Output every row below verbatim, keeping them in their original order.

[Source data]

>> start

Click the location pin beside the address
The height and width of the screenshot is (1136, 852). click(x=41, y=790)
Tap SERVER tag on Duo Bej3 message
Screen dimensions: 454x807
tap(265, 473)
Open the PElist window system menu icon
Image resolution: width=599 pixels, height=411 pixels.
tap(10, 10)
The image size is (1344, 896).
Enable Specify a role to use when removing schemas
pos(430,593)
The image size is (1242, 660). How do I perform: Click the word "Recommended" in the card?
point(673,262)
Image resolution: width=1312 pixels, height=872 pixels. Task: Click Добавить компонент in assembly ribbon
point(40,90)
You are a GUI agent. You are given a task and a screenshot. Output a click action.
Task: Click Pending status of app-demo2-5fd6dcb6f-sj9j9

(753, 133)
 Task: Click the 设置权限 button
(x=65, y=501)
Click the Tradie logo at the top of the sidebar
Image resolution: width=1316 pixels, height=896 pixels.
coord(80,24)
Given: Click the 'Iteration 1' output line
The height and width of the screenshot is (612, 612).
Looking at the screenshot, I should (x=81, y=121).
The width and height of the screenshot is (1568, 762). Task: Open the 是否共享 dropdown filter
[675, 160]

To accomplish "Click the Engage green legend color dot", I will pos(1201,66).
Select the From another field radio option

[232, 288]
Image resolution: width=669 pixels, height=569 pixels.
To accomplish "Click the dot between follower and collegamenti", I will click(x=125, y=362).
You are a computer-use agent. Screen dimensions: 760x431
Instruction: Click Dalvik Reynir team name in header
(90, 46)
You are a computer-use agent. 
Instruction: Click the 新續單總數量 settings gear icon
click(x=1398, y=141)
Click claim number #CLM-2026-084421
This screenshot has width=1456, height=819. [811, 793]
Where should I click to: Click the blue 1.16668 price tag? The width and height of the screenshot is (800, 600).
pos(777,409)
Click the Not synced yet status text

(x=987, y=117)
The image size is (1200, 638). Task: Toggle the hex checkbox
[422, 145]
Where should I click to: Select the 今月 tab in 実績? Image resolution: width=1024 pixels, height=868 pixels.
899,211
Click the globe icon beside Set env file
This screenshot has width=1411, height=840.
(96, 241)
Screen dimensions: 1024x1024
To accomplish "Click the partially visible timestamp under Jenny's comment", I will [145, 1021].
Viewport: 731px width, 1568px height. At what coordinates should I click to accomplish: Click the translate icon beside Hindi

>> end

* TASK ANSWER
Click the location pin beside the address
The height and width of the screenshot is (1136, 852). click(x=41, y=790)
Tap SERVER tag on Duo Bej3 message
Screen dimensions: 454x807
tap(265, 473)
Open the PElist window system menu icon
Image resolution: width=599 pixels, height=411 pixels.
tap(10, 10)
The image size is (1344, 896).
Enable Specify a role to use when removing schemas
pos(430,593)
The image size is (1242, 660). How do I perform: Click the word "Recommended" in the card?
point(673,262)
Image resolution: width=1312 pixels, height=872 pixels. Task: Click Добавить компонент in assembly ribbon
point(40,90)
You are a GUI agent. You are given a task and a screenshot. Output a click action.
Task: Click Pending status of app-demo2-5fd6dcb6f-sj9j9

(753, 133)
 Task: Click the 设置权限 button
(x=65, y=501)
Click the Tradie logo at the top of the sidebar
Image resolution: width=1316 pixels, height=896 pixels.
coord(80,24)
Given: Click the 'Iteration 1' output line
The height and width of the screenshot is (612, 612).
Looking at the screenshot, I should (x=81, y=121).
The width and height of the screenshot is (1568, 762). Task: Open the 是否共享 dropdown filter
[675, 160]

To accomplish "Click the Engage green legend color dot", I will pos(1201,66).
Select the From another field radio option

[232, 288]
Image resolution: width=669 pixels, height=569 pixels.
To accomplish "Click the dot between follower and collegamenti", I will click(x=125, y=362).
You are a computer-use agent. Screen dimensions: 760x431
Instruction: Click Dalvik Reynir team name in header
(90, 46)
You are a computer-use agent. 
Instruction: Click the 新續單總數量 settings gear icon
click(x=1398, y=141)
Click claim number #CLM-2026-084421
This screenshot has width=1456, height=819. [811, 793]
Where should I click to: Click the blue 1.16668 price tag? The width and height of the screenshot is (800, 600).
pos(777,409)
Click the Not synced yet status text

(x=987, y=117)
The image size is (1200, 638). Task: Toggle the hex checkbox
[422, 145]
Where should I click to: Select the 今月 tab in 実績? Image resolution: width=1024 pixels, height=868 pixels.
899,211
Click the globe icon beside Set env file
This screenshot has width=1411, height=840.
(96, 241)
Screen dimensions: 1024x1024
To accomplish "Click the partially visible timestamp under Jenny's comment", I will [145, 1021].
Viewport: 731px width, 1568px height. At what coordinates should I click to accomplish: Click the translate icon beside Hindi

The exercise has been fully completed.